By Sahar Tavakoli
Our brains do an expert job of classification; it happens when we recognize people from their faces, categorize an object that we see, or predict the future state of an event. Proportional to the complexity of an input pattern, the classification can be easy (for example recognizing the difference between a cat and a dog) or difficult, such as predicting the probability of two people becoming friends in a social network.
The human brain’s deep architecture, as an example of a successful agent in classification tasks, has inspired the development of deep nets, artificial neural networks that can learn tasks that contain more than one hidden layer between the input and output layers. This work has shown amazing result recently.
In deep neural networks, each layer consists of several nodes, called neurons. Edges in a neural network are between two consequent layers.

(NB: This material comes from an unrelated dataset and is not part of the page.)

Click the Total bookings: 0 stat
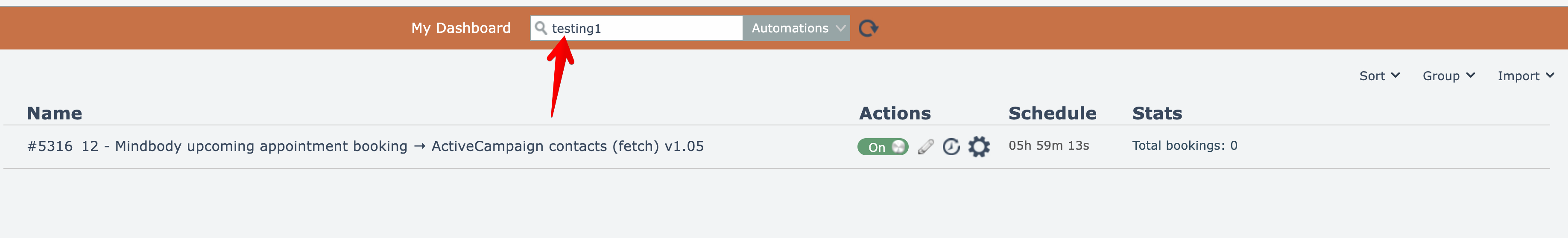 click(1184, 145)
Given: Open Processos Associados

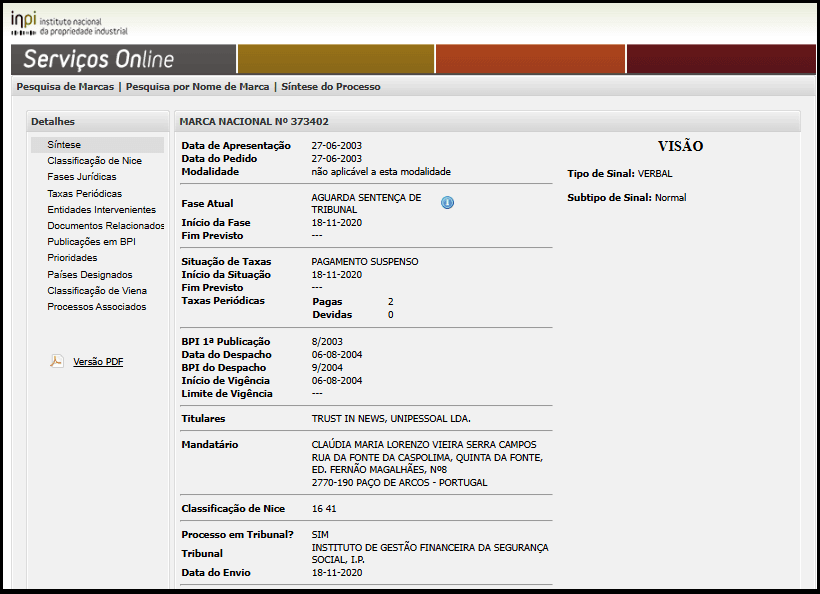Looking at the screenshot, I should (96, 307).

Each edge has a weight and each node has a bias value. These neutral networks “learn” by applying training inputs to the input layer of the network and comparing them to the desired (and known) output. The input is weighted and modified until the desired outcome is achieved.
Neural networks have been around since 1970, but back then, they were successful only in simple pattern problems. Tackling more complicated patterns meant adding layers to the system and training with a large number of layers. This is what is now called a deep net, and it was not possible until recently, when computer scientists found better ways to train a deep net such as applying new types of activation functions to nodes.
Deep learning has shown amazing results—sometimes better than those of the human brain—in areas such as image processing, speech processing, social media analysis and biology. Since training a deep net is not possible with restricted amounts of data, having enough data is a prerequisite in using deep learning techniques. Social media, which creates massive amounts of data every day, is a good source of big data and therefore can help in further developing deep learning and neural networks.
During the 2017 International Conference on Social Computing, Behavioral-Cultural Modeling, & Prediction and Behavior Representation in Modeling and Simulation (SBP-BRiMS 2017), I observed that several research groups are using this emerging method in the social computation field. These researches have different interests in using deep learning techniques, including the ability to predict links in social media, text analysis, predicting peoples’ feeling from pictures they share on social media, terrorism source prediction, news propagation modeling, and predicting peoples’ locations based on the information they share.
The conference made it clear that deep learning is a new and promising method in social computing research, but we must remember that working with big data and training a deep net requires the proper hardware, such as the most appropriate GPUs. These factors still restrict the use of deep learning, but the future is promising for this growing field.
Sahar Tavakoli is a PhD student in computer science at the University of Central Florida. She attended the 2017 International Conference on Social Computing, Behavioral-Cultural Modeling, & Prediction and Behavior Representation in Modeling and Simulation (SBP-BRiMS) with support from the South Big Data Hub. The conference was held July 5 – 8 at George Washington University in Washington, DC.